## Assignment
Retype the line with "Screen dimensions: 1456x831" exactly. Then retype every line after it through the end of the entries below, and nothing more, leaving out pictures.

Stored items
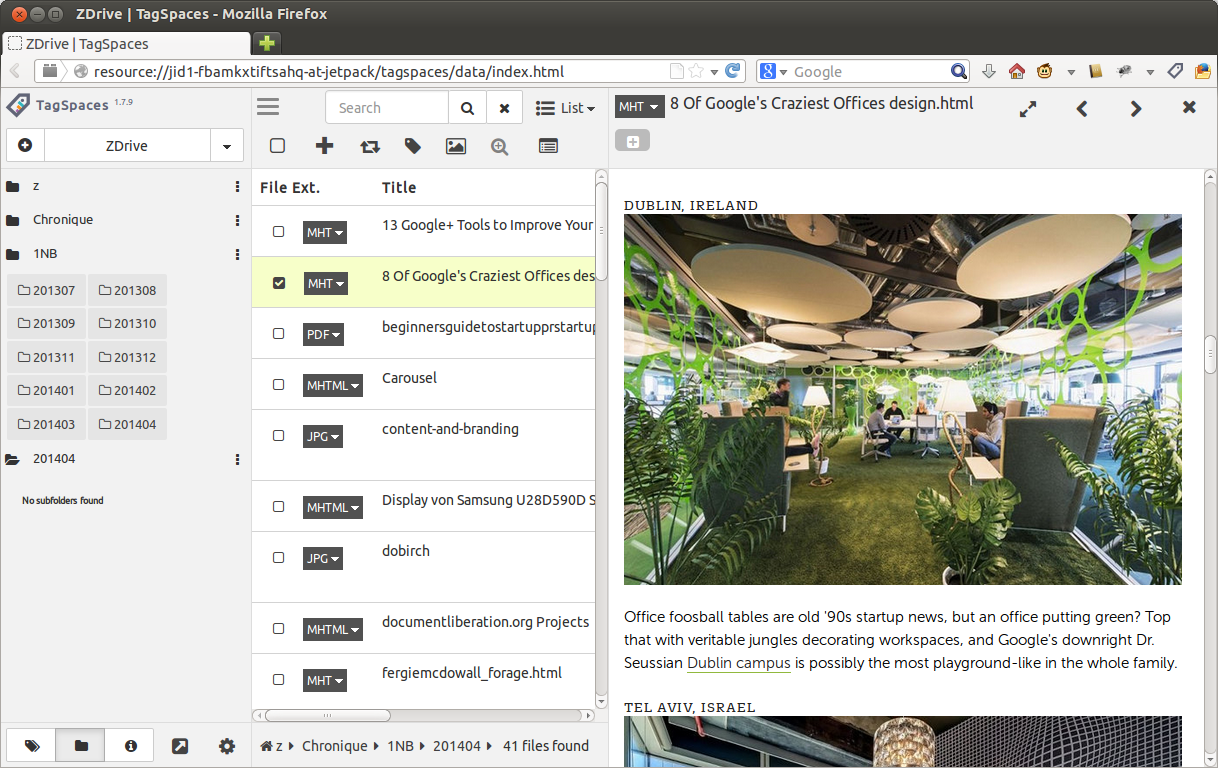
Task: Open a new Firefox tab
Action: 266,43
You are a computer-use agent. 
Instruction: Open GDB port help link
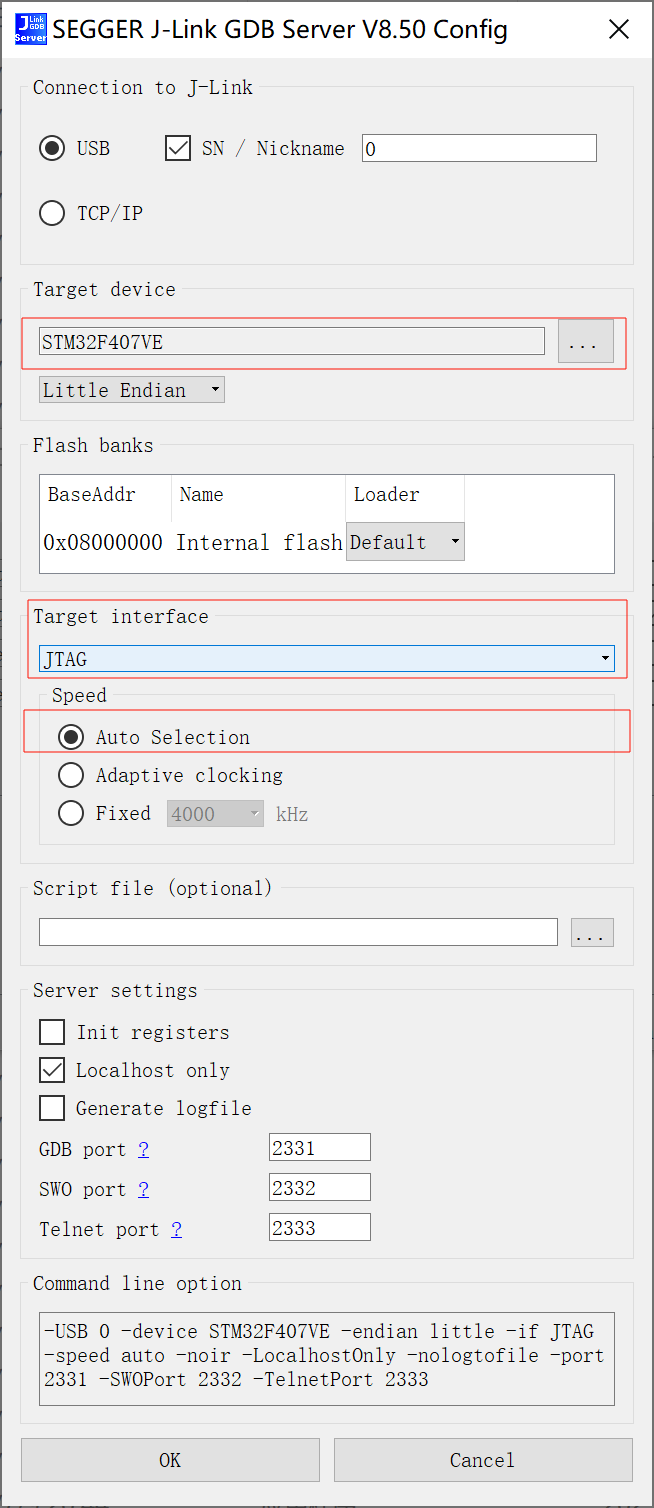(x=143, y=1149)
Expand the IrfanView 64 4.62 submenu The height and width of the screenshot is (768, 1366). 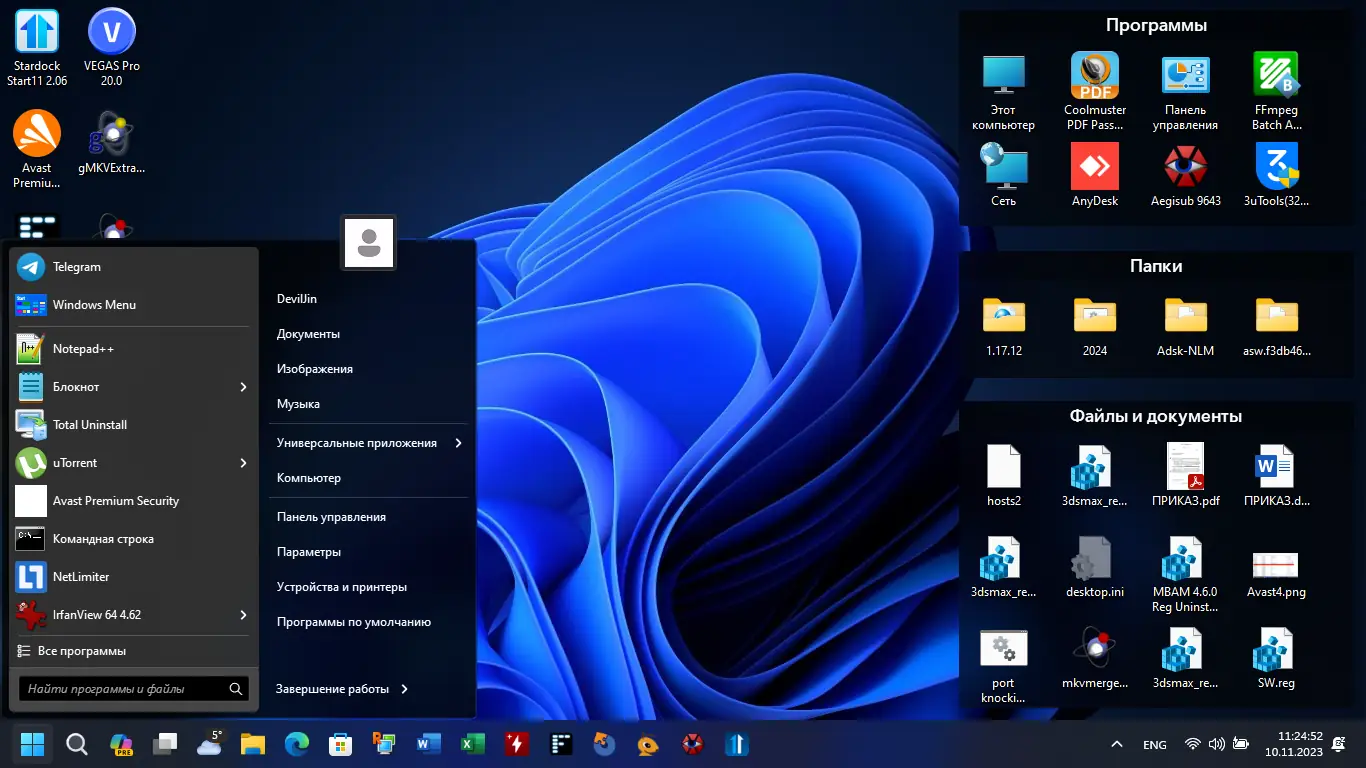(x=243, y=615)
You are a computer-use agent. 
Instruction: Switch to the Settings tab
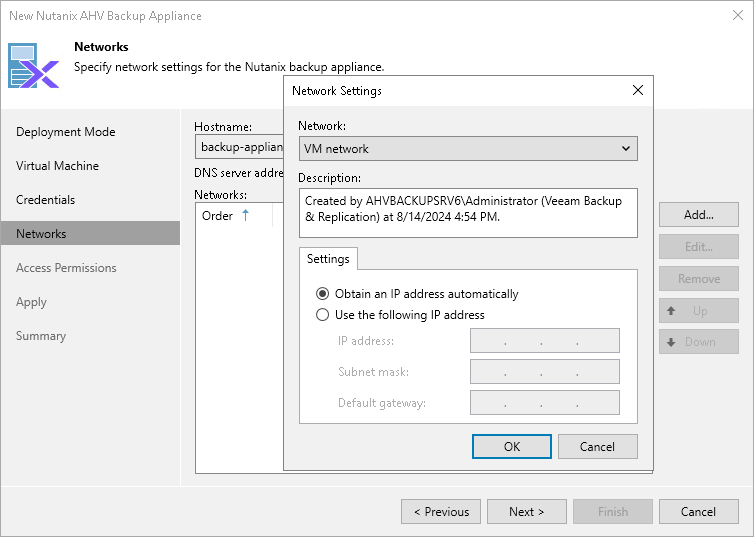328,258
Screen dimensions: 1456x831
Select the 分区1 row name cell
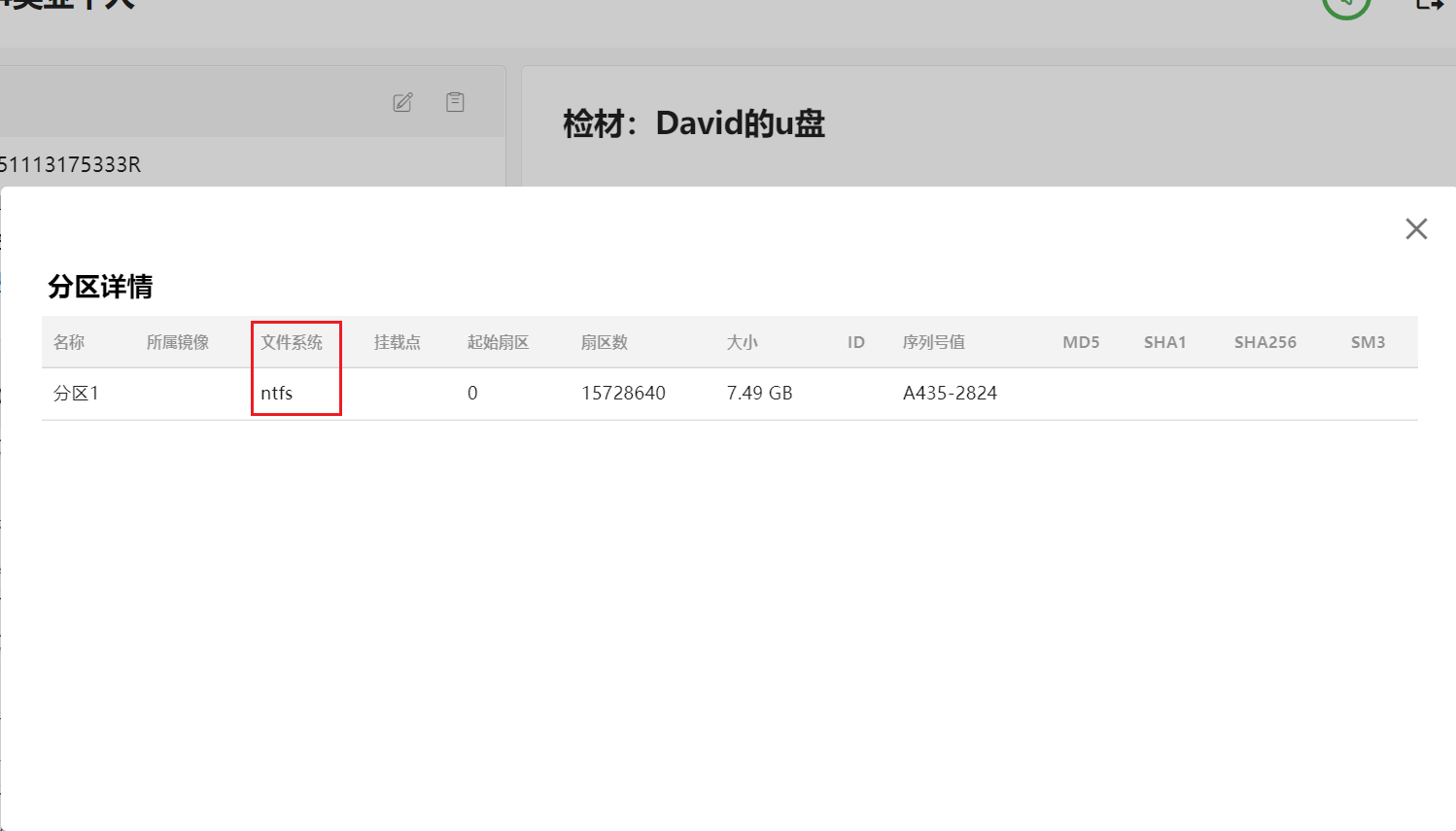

## Answer to this task
Screen dimensions: 1456x831
Select the 分区1 row name cell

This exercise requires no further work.